Faye Gonzales of ABS-CBN News said: “A jejemon (short for a ‘jeje’ monster) is defined as someone who excessively uses uncommon letters such as x, y, w and h in every word or sentence, making it harder for people to understand.”
“Here’s an example: ‘EiOnG PhUaRanG gAhNitOh PoWHzz mAgZuLat,, jEjE,’ which simply means ‘Iyong parang ganito po magsulat…hehe’ (Someone who writes like this…hehe).”
It seems that Jejemon is a by-product of shortened text messages which are further polluted by those who do not really know how to spell correctly. It is just as annoying when someone uses text style messages when sending emails, as if they are paying for every letter.
Each generation had its own take on words and hand signs/body language. Until jejemon came along, the previous generations’ lingual aberrations were merely passing fads and had no debilitating effect on their practitioners’ ability to communicate and think conventionally.
Jejemon would be to language what termite is to timber. It weakens
the structure and eventually destroys its host. Although languages need to be dynamic, adding to their vocabulary of words and idiomatic expressions, these additions contribute to the effectiveness of communications. Jejemon excludes major segments of a country’s population from a minority’s communication loop and serves only to divide and isolate rather than unify a people and their nation in the task of nation building.

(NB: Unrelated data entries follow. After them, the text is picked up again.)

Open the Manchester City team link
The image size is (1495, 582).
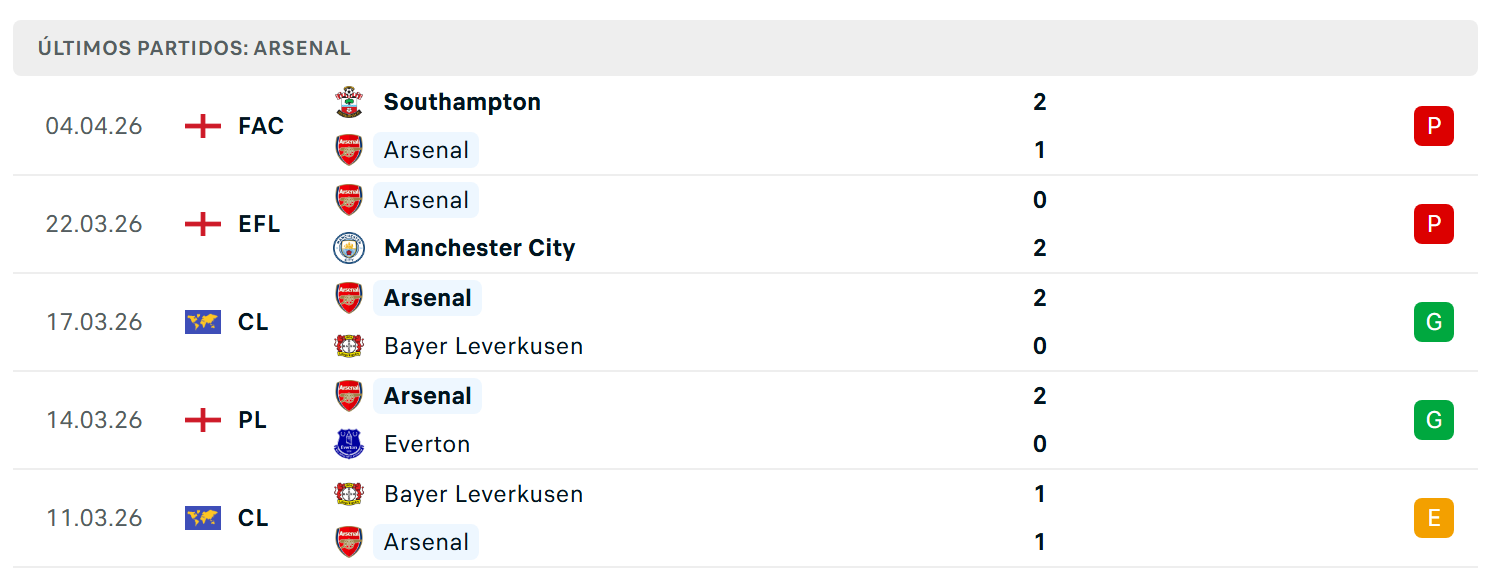click(479, 248)
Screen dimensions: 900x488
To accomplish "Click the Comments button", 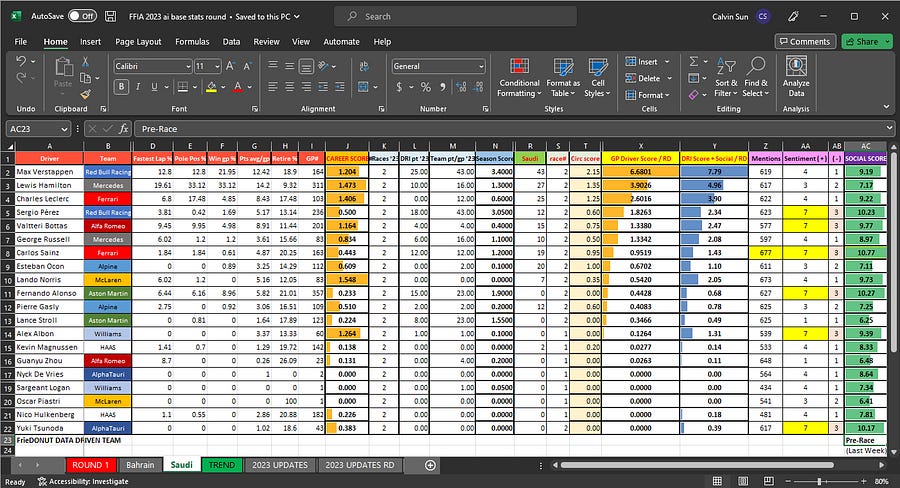I will tap(804, 42).
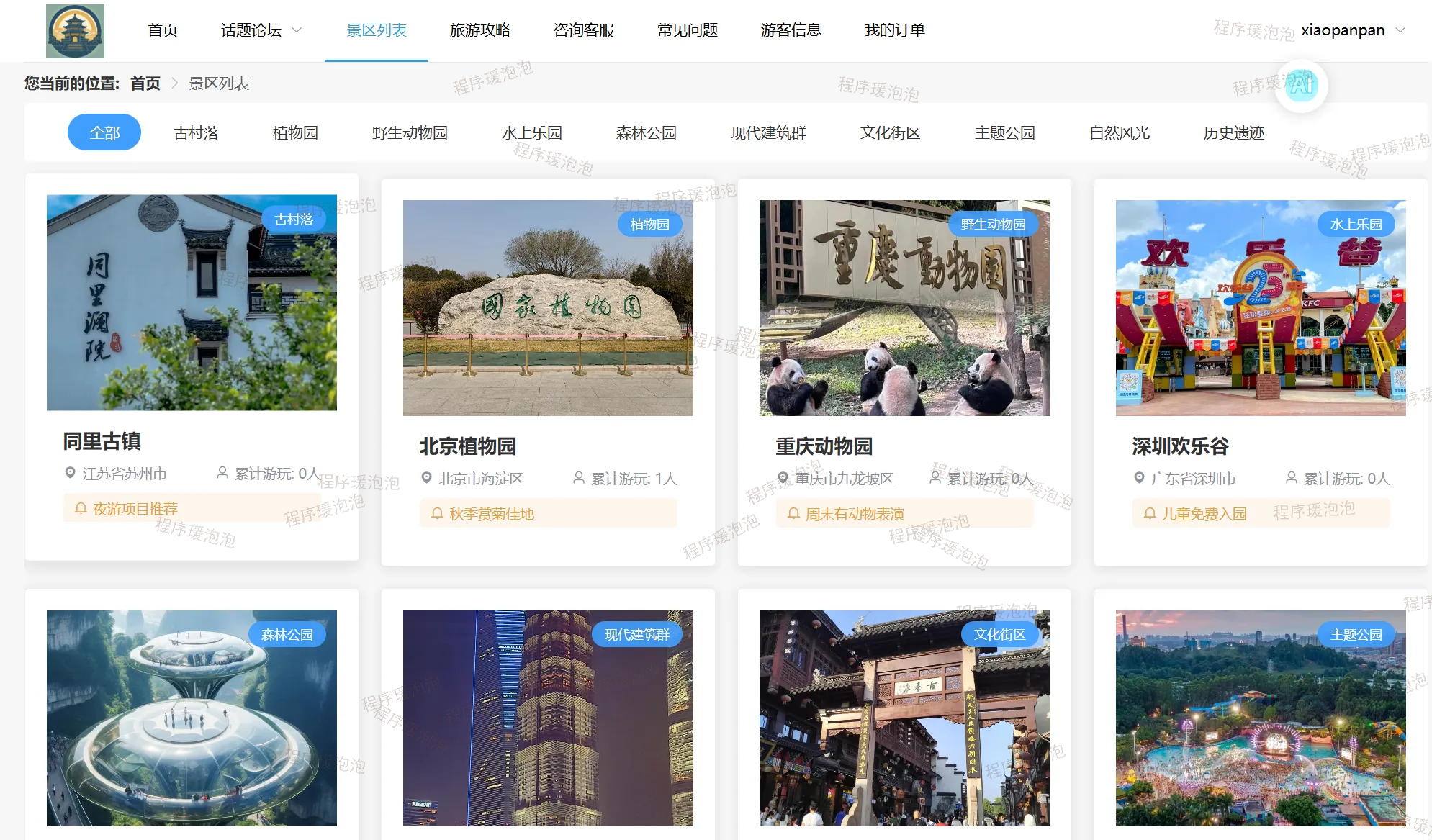Open the 同里古镇 scenic photo thumbnail

tap(192, 302)
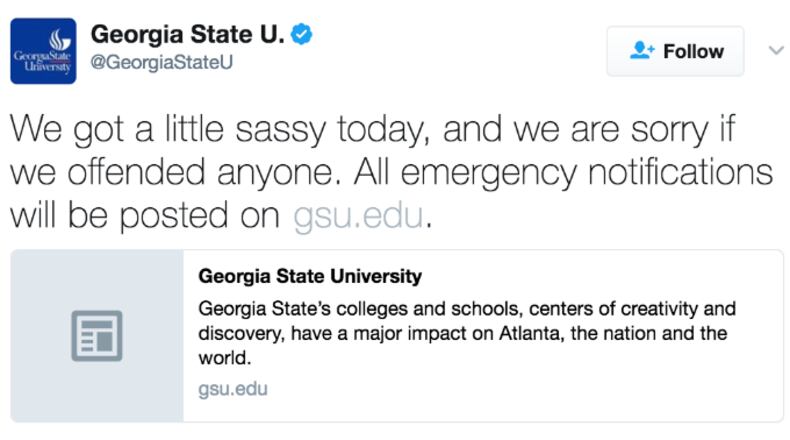Click the person-plus icon in Follow button
The height and width of the screenshot is (440, 790).
642,51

Where will jejemon take Philippine literature, poetry and even arts and science? A representative from the Philippines’ Department of Education said on TV that it doesn’t think jejemon is harmful to students. Of course it is not “harmful” in the sense that it will not make them blind or deaf. But it could make them brain dead and relegate them to a world where they can communicate only within their jejemon circle, aside from isolating themselves from the non-jejemon-speaking members of their own families.